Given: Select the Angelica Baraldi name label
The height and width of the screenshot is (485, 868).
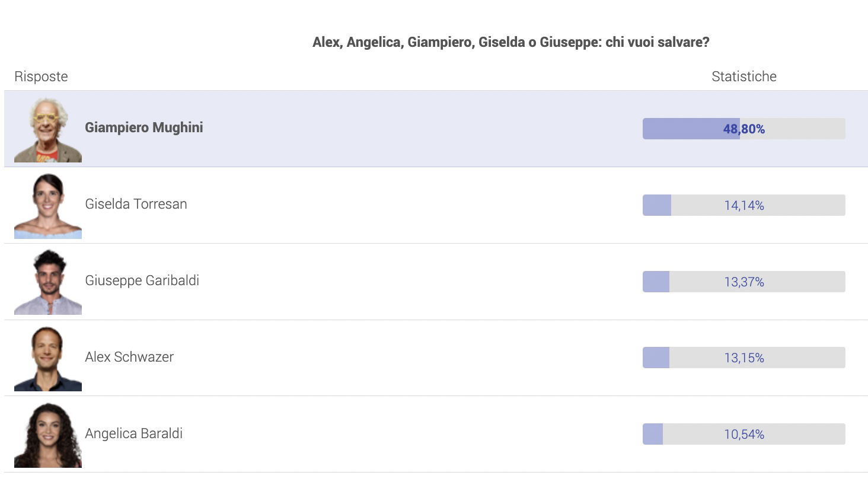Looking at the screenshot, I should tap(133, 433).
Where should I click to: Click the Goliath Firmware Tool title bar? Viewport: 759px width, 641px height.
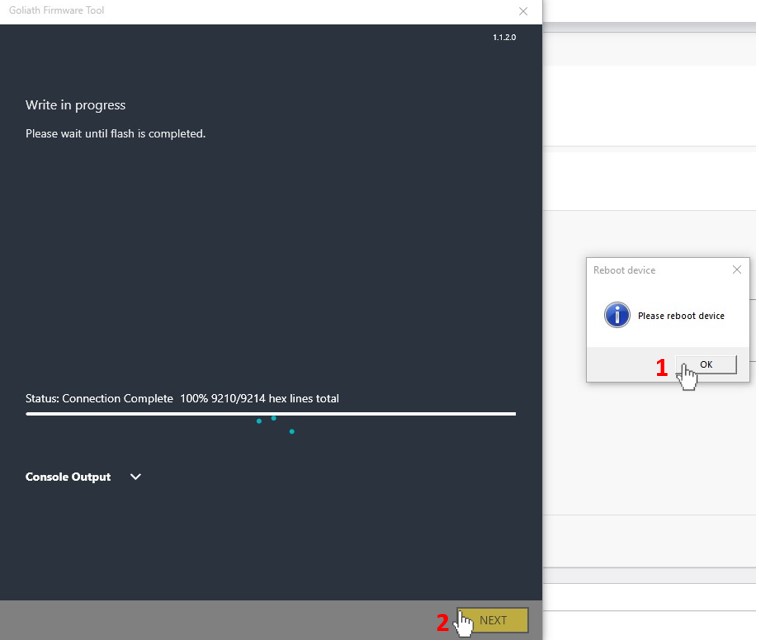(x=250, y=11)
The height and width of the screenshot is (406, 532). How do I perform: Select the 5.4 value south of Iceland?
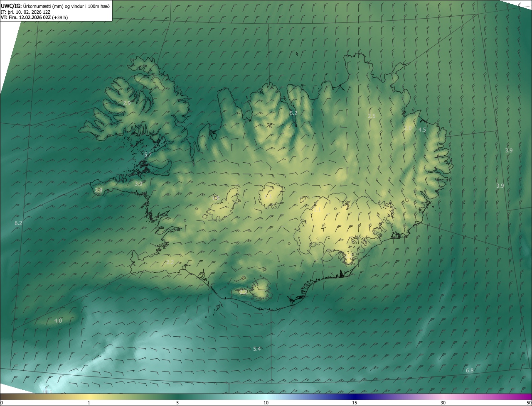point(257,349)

WHAT IS NEEDED> Every line from the one with "The height and width of the screenshot is (406, 532)." through the end of the records above belongs in the answer, copied exactly; no picture does.

TASK RESULT>
The height and width of the screenshot is (406, 532). How do I perform: Select the 5.4 value south of Iceland?
point(257,349)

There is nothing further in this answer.